Roma, 29 gennaio 2026 – YouTube, la piattaforma di condivisione video di proprietà di Google, ha introdotto un nuovo giro di vite nei confronti degli utenti che tentano di sfruttare metodi alternativi per usufruire gratuitamente delle funzionalità riservate agli abbonati YouTube Premium. Tra queste, spicca la riproduzione in background, una delle feature più apprezzate dagli utenti Premium, che consente di ascoltare audio di video anche quando il dispositivo è in standby o quando si utilizza un’app diversa.
Youtube, fine della riproduzione in background su browser terzi
Recentemente, diversi utenti hanno segnalato che la possibilità di ascoltare video in background tramite browser alternativi come Samsung Internet, Brave, Vivaldi e Microsoft Edge è stata disattivata.
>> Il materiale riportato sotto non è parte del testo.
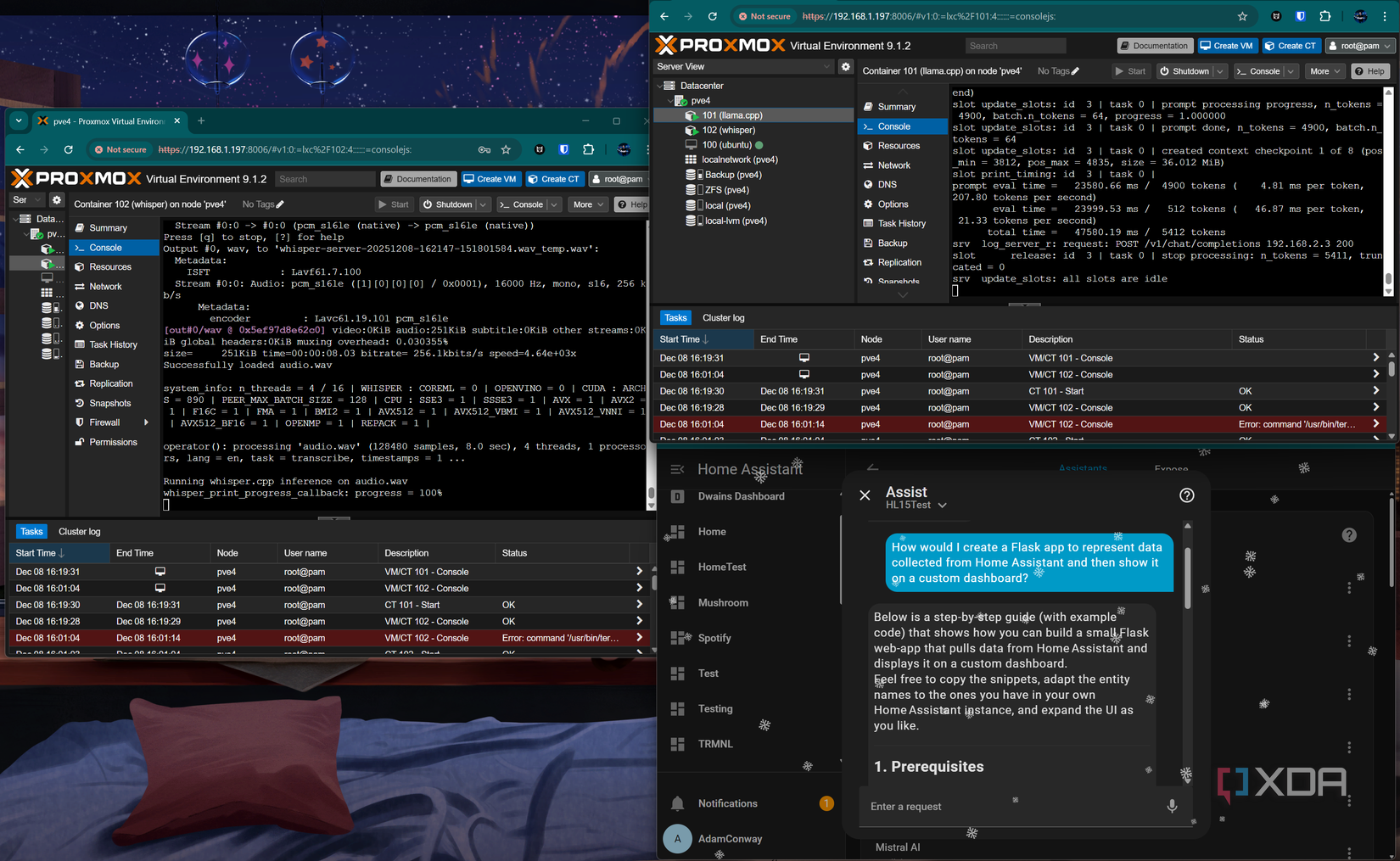The height and width of the screenshot is (861, 1400).
Task: Click the help question mark in Assist
Action: 1186,495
In particolare, l’audio si interrompe non appena si chiude il browser o si spegne lo schermo dello smartphone, rendendo impossibile la fruizione continua dei contenuti. Alcuni hanno notato la comparsa fugace di una notifica di sistema denominata “MediaOngoingActivity”, che scompare quasi immediatamente insieme ai controlli multimediali, segno di un intervento tecnico mirato a bloccare questa funzionalità.
Questa mossa si inserisce in una strategia più ampia di YouTube per incentivare la sottoscrizione di YouTube Premium, un servizio in abbonamento che offre, oltre alla riproduzione in background, l’eliminazione delle pubblicità, l’accesso a contenuti esclusivi e la possibilità di scaricare video per la visione offline.
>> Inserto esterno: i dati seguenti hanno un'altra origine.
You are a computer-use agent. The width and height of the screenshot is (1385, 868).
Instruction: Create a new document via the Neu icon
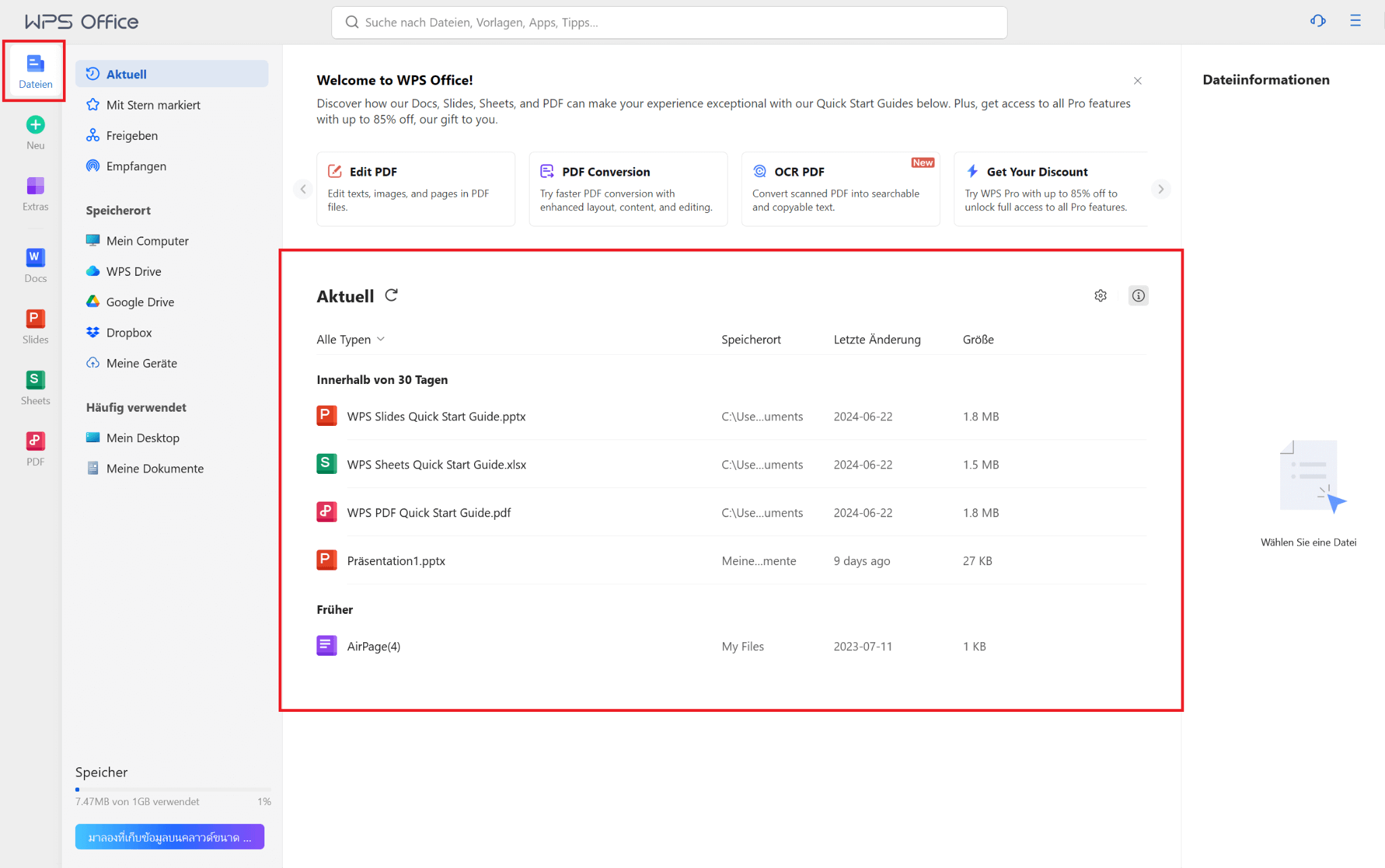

YouTube e la difesa del proprio modello di abbonamento
Fondata nel 2005 da Chad Hurley, Jawed Karim e Steve Chen, YouTube è oggi il secondo sito più visitato al mondo, con oltre un miliardo e mezzo di utenti mensili. La piattaforma ha progressivamente ampliato le proprie offerte, passando dal semplice video sharing a un ecosistema articolato che include YouTube Kids, YouTube Music, YouTube TV e, appunto, YouTube Premium.
Nel corso degli anni, Google ha adottato diverse strategie per proteggere il valore del suo servizio a pagamento, tra cui la rimozione sistematica di video che violano il copyright e il blocco di funzionalità avanzate per gli utenti non abbonati. Il recente blocco della riproduzione in background tramite browser terzi rientra in questa linea di interventi, volti a preservare gli introiti derivanti dagli abbonamenti.
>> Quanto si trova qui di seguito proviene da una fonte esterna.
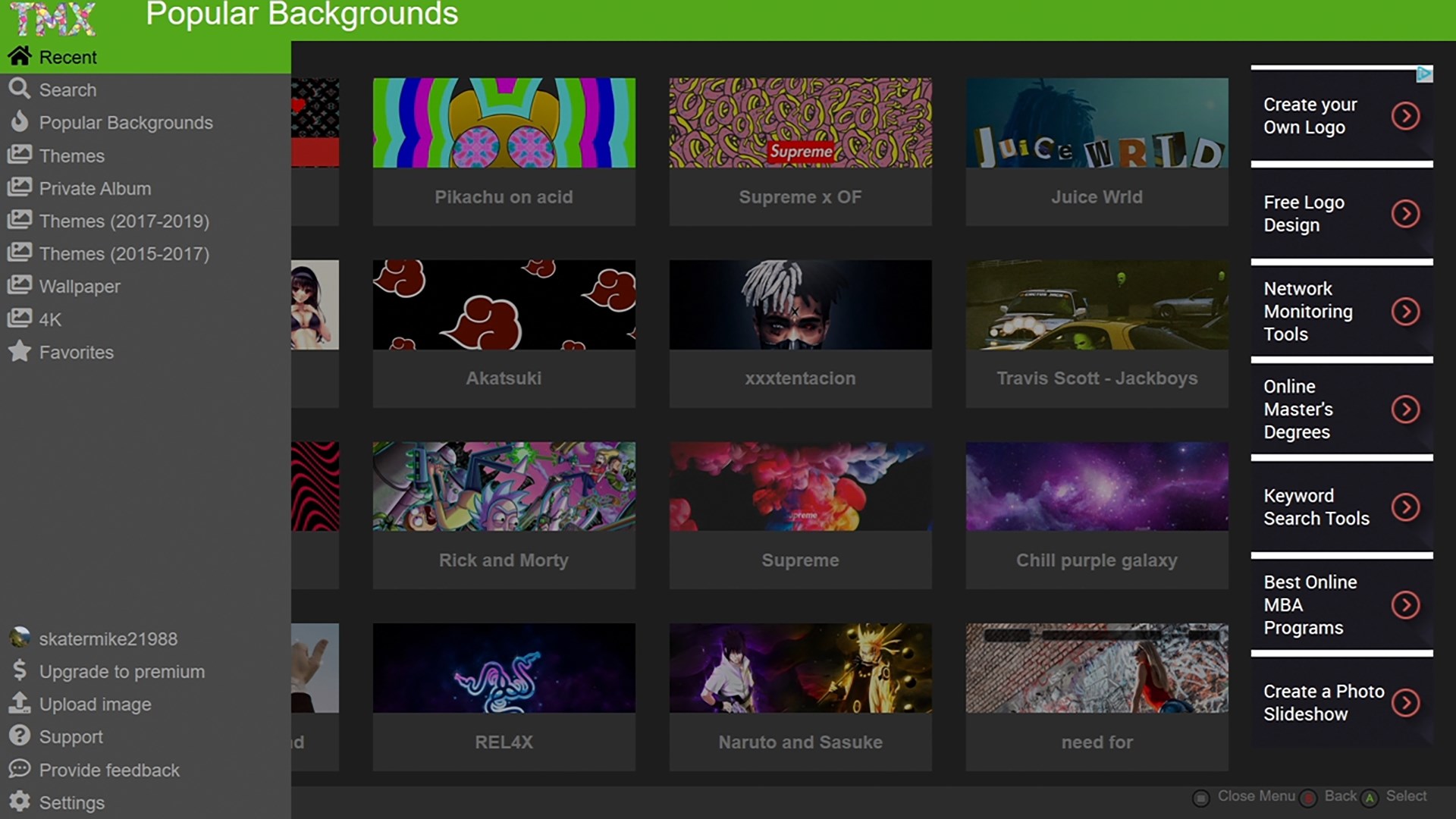
Task: Click the Upgrade to premium dollar icon
Action: coord(19,671)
Impatto sugli utenti e prospettive future
L’imposizione di queste restrizioni ha suscitato diverse reazioni tra gli utenti che utilizzavano browser alternativi per aggirare le limitazioni della versione gratuita. Tuttavia, dal punto di vista di YouTube, si tratta di una misura necessaria per garantire la sostenibilità del modello di business basato sugli abbonamenti.
Con la continua evoluzione delle tecnologie e delle politiche di fruizione, è prevedibile che YouTube continuerà a perfezionare i sistemi di controllo per spingere verso un utilizzo più diffuso di YouTube Premium e dei servizi correlati, consolidando così la sua posizione di leader nell’intrattenimento digitale globale.